We talk a lot about “sustainable development” in the conservation arena. The notion that human progress need not impair or impede the natural order of our rivers is perhaps one of more attractive ideals within the growth and development fields. And, make no mistake, we have the ability to protect our watersheds while we continue to make life better for everyone.
But, for a variety of reasons, we don’t often achieve this ideal. Protecting rivers can be expensive and, frankly, inconvenient. Sometimes, in the name of progress, we allow rivers and their fish to be impacted by progress, and we lose our riparian resources, sometimes forever.
The film above from the Arctic Silver team in Norway is a reminder that, even when progress does have a negative impact on fish, steps can be taken to repair and rejuvenate our waters. The Beiarn River is on the mend again, thanks to an effort remove or improve unnecessary fish barriers. Atlantic salmon are coming back to the river and spawning naturally, a joyous outcome based on real efforts to achieve “sustainable development.”

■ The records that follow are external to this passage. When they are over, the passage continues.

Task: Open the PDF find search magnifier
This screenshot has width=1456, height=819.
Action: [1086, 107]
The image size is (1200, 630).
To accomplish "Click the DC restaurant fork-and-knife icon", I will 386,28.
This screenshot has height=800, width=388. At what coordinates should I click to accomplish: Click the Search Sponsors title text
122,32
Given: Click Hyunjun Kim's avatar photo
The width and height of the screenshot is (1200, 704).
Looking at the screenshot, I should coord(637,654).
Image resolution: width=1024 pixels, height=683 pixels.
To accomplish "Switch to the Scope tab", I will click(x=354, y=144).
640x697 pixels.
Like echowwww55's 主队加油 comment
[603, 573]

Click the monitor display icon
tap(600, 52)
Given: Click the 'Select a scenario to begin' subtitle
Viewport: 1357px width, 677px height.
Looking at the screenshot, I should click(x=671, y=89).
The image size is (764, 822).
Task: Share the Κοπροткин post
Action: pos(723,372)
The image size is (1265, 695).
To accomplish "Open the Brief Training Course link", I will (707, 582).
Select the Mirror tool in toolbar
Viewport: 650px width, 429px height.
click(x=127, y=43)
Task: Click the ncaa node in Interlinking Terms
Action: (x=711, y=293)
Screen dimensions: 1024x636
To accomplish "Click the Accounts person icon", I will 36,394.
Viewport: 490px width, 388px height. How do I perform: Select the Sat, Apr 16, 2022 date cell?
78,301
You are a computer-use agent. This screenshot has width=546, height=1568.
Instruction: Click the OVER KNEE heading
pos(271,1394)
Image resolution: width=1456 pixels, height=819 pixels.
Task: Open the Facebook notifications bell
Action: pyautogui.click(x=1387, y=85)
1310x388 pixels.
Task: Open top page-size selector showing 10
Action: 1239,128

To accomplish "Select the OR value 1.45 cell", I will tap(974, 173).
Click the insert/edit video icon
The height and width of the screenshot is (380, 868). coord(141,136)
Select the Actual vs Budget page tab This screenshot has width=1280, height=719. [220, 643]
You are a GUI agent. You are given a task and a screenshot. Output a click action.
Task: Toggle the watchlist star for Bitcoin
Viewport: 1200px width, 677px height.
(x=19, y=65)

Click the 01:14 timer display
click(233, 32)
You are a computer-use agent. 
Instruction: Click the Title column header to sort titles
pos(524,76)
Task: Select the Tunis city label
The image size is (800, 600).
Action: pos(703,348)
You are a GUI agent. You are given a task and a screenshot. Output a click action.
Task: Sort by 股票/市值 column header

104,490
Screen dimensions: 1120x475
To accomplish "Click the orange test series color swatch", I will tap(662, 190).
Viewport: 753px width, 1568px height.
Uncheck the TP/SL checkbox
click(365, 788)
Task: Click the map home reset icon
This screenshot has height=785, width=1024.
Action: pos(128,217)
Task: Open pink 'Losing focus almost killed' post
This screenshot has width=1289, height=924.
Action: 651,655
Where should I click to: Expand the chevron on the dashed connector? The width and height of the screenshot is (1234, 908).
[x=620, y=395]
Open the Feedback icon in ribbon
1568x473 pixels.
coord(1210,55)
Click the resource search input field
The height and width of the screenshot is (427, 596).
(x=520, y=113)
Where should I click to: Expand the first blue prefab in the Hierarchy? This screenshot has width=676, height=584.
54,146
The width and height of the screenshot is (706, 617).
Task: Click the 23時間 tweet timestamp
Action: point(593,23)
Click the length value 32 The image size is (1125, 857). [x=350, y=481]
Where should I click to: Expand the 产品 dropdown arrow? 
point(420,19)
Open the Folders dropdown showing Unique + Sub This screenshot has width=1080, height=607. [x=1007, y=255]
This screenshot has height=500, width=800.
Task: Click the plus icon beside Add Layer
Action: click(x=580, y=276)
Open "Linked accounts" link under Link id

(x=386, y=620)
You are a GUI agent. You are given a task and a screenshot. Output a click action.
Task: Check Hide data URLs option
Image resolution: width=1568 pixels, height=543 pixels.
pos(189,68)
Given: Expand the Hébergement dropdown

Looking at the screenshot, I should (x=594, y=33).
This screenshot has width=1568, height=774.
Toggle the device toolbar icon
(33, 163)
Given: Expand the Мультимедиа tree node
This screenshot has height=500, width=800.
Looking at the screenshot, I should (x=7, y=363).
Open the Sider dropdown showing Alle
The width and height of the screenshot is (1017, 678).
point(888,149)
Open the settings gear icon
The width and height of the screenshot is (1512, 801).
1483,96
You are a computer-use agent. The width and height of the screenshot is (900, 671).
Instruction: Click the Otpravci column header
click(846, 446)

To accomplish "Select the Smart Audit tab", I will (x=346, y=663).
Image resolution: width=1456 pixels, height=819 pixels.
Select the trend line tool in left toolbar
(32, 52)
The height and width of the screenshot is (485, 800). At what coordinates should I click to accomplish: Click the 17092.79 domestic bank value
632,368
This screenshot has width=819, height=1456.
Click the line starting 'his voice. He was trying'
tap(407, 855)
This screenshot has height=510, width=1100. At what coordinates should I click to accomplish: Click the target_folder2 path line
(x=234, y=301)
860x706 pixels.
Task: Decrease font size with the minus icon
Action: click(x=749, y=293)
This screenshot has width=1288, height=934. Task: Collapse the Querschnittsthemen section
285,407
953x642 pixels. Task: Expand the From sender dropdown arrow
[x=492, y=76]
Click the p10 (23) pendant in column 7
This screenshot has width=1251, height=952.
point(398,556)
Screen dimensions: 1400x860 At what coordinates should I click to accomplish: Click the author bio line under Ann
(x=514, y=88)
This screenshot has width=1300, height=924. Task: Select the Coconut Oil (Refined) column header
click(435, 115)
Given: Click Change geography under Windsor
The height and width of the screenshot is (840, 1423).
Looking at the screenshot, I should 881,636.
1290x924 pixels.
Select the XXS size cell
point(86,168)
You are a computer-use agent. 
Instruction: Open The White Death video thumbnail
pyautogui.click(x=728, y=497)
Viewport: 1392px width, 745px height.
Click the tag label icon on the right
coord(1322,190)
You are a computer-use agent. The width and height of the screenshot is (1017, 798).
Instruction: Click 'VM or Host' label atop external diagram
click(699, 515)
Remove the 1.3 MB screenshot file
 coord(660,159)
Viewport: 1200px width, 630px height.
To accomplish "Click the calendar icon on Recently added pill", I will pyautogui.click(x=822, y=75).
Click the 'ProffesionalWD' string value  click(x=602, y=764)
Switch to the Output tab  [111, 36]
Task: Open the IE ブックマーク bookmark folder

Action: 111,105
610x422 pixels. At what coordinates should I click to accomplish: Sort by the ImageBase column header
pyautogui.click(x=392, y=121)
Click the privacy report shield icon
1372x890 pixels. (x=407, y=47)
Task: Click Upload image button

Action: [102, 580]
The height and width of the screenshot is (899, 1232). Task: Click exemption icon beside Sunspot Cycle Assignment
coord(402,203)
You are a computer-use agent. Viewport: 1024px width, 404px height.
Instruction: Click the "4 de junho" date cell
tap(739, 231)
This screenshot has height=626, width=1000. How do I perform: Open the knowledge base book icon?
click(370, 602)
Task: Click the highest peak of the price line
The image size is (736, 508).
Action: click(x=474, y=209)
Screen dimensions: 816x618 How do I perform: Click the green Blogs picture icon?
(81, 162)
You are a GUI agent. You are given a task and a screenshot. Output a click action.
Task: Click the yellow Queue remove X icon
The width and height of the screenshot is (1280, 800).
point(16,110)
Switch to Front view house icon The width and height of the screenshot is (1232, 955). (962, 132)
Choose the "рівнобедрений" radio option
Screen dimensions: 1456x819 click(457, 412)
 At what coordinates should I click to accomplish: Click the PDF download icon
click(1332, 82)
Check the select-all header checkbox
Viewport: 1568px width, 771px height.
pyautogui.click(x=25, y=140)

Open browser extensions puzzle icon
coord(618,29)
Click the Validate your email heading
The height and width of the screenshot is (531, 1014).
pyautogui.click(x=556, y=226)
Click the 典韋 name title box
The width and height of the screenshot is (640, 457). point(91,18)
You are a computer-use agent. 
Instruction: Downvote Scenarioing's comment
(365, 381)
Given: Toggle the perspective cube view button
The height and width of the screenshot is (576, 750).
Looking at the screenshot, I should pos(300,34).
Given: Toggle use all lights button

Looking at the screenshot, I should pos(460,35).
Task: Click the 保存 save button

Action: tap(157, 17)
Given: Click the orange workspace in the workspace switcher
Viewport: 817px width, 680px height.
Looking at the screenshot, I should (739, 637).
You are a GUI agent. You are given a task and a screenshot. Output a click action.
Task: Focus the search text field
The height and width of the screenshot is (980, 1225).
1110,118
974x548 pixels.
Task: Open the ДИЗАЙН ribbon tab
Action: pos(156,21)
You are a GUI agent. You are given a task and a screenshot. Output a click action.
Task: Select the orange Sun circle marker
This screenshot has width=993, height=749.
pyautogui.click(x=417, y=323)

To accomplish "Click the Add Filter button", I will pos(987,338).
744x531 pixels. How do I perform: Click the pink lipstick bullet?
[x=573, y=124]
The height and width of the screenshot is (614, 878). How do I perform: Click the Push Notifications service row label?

We can point to our own Penobscot River in Maine where century-old dams blocked fish passage to 1,000 miles of spawning and rearing habitat for salmon, striped bass, sturgeon, herring and shad. It’s a retroactive effort at sustainable living that recognizes the life of a river. The same could be said for the Elwha River in Washington where salmon and steelhead are recolonizing spawning habitat after a dam removal.
We’re living in an exciting time, when fisheries experts and communities are seeing the benefits of a true, living rivers. Let’s hope this time continues.